Entro pochi giorni la composizione del nuovo esecutivo

19 novembre, 20:43

BRUXELLES  - E ora tocca alla Commissione europea. La soluzione del rebus legato all'assegnazione delle due nuove cariche istituite dal Trattato di Lisbona spiana la strada alla composizione del nuovo esecutivo comunitario che dovrebbe entrare in funzione tra fine gennaio-inizio febbraio 2010.

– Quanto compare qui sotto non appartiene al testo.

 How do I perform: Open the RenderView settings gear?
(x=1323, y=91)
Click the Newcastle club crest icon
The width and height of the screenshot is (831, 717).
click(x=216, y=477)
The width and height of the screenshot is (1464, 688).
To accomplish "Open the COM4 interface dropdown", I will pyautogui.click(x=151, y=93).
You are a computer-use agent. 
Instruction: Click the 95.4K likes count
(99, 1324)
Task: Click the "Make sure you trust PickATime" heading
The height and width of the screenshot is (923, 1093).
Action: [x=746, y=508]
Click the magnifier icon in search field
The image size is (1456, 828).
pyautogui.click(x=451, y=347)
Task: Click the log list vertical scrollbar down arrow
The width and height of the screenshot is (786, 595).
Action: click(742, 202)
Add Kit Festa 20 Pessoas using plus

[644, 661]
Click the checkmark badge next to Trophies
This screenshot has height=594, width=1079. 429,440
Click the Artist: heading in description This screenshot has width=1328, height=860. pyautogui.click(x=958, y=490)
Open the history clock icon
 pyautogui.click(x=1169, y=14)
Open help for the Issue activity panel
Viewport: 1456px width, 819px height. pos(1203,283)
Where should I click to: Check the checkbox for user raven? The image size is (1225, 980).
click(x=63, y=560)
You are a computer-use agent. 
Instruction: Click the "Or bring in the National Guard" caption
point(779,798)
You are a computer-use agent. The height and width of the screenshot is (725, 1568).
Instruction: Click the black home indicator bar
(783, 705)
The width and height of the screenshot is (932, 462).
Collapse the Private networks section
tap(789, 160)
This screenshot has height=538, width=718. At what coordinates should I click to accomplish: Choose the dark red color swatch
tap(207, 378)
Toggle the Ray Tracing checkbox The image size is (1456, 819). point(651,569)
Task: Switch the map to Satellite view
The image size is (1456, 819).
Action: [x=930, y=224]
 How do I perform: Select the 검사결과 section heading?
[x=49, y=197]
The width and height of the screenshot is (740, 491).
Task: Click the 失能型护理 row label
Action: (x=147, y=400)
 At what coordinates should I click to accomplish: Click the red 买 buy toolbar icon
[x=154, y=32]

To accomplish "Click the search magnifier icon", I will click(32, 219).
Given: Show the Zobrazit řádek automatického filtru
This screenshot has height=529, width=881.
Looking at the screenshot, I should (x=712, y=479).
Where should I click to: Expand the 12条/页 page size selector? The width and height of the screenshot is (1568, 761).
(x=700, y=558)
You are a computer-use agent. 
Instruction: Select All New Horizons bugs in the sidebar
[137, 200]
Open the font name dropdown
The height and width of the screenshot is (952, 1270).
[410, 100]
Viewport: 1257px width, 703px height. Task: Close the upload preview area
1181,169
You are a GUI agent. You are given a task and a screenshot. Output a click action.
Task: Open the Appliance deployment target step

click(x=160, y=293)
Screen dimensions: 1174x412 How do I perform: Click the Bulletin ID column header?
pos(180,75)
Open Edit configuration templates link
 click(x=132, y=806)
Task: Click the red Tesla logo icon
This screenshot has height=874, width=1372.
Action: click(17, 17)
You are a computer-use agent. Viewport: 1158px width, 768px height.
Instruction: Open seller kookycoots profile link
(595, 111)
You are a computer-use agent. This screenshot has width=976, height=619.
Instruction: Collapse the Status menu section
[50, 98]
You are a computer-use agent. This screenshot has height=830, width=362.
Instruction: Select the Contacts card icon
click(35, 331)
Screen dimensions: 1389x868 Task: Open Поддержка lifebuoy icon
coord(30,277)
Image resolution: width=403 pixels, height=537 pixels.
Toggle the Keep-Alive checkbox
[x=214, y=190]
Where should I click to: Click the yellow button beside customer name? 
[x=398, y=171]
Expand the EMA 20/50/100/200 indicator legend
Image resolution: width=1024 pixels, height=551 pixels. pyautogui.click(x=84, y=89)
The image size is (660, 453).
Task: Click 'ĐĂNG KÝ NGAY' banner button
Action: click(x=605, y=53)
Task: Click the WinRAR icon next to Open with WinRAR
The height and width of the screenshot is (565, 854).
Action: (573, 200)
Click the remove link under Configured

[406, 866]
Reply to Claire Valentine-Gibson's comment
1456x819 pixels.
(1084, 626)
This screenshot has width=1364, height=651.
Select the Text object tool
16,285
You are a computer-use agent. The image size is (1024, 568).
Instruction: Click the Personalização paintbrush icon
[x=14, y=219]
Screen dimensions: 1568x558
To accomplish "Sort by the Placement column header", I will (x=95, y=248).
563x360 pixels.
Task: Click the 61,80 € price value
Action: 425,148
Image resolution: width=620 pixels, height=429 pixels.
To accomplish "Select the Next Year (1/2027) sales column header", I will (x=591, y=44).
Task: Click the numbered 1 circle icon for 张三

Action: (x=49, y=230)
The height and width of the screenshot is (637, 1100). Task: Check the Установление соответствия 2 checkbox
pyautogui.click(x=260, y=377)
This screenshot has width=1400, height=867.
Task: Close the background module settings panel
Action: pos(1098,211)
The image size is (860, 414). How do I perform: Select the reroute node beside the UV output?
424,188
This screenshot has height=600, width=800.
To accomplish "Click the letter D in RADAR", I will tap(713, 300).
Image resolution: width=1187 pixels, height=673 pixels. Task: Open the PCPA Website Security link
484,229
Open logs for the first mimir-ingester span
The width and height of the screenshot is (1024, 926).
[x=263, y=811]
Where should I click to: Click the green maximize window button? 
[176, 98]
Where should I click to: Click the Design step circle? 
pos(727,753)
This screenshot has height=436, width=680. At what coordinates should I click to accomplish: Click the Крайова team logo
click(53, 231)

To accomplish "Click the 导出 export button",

Un compito che dovrà essere svolto nel più breve tempo possibile, a partire da lunedì, dal presidente della Commissione José Manuel Barroso attraverso una ripartizione dei portafogli che riesca ad accontentare le aspirazione di tutti. Ma l'accordo raggiunto dai 27 rilancia anche il confronto sotterraneo per la corsa alle altre alte cariche europee in scadenza, in particolare quelle di presidente dell'Eurogruppo, funzione svolta dal premier lussemburghese Jean Claude Juncker, e di presidente della Banca centrale europea, incarico affidato a Jean Claude Trichet. Su questi fronti, dopo aver visto naufragare la candidatura di Massimo D'Alema per la poltrona di 'ministro degli Esteri' Ue, l'Italia punta a mettere in campo il ministro dell'Economia Giulio Tremonti per l'Eurogruppo e il governatore della Banca d'Italia Mario Draghi per la Bce. I due incarichi dovranno essere rinnovati nel 2011 e la concorrenza è forte. Parigi, che ha evitato di partecipare alla corsa alle due nuove poltrone Ue sembra al momento fermamente intenzionata a piazzare l'attuale ministro delle Finanze, Chritine Lagard alla guida dell'organismo che raccoglie i suoi colleghi dei Paesi dell'eurozona.

E il governo di Angela Merkel, anch'esso rimasto fuori dalla spartizione delle due maxi poltrone, mira ad assicurarsi la presidenza della Bce con un candidato di ferro: l'attuale presidente della Bundesbank Alex Weber. Nei prossimi giorni però la partita si giocherà sulla ripartizione degli incarichi all'interno della Commissione europea. Gli inglesi dovranno accontentarsi di Catherine Ashton, poiché la carica di ministro degli Esteri è associata a quella di vicepresidente dell'esecutivo e i posti a disposizione sono uno per ciascun Paese. Tra gli altri 'grandi', la Francia, con Michel Barnier, dovrebbe ottenere il portafoglio del mercato unico, integrato dalle competenze per la regolamentazione dei mercati finanziari. La Germania, che ha designato il governatore del Banden-Wuerttemberg Guenther Oettinger, punta al nuovo portafoglio clima-energia e la Spagna, con Joaquin Almunia, dovrebbe tenere gli affari economici e monetari. L'Italia dovrebbe mantenere il portafoglio dei trasporti con l'aggiunta del settore aerospaziale. E confermare a questo punto Antonio Tajani nel suo incarico.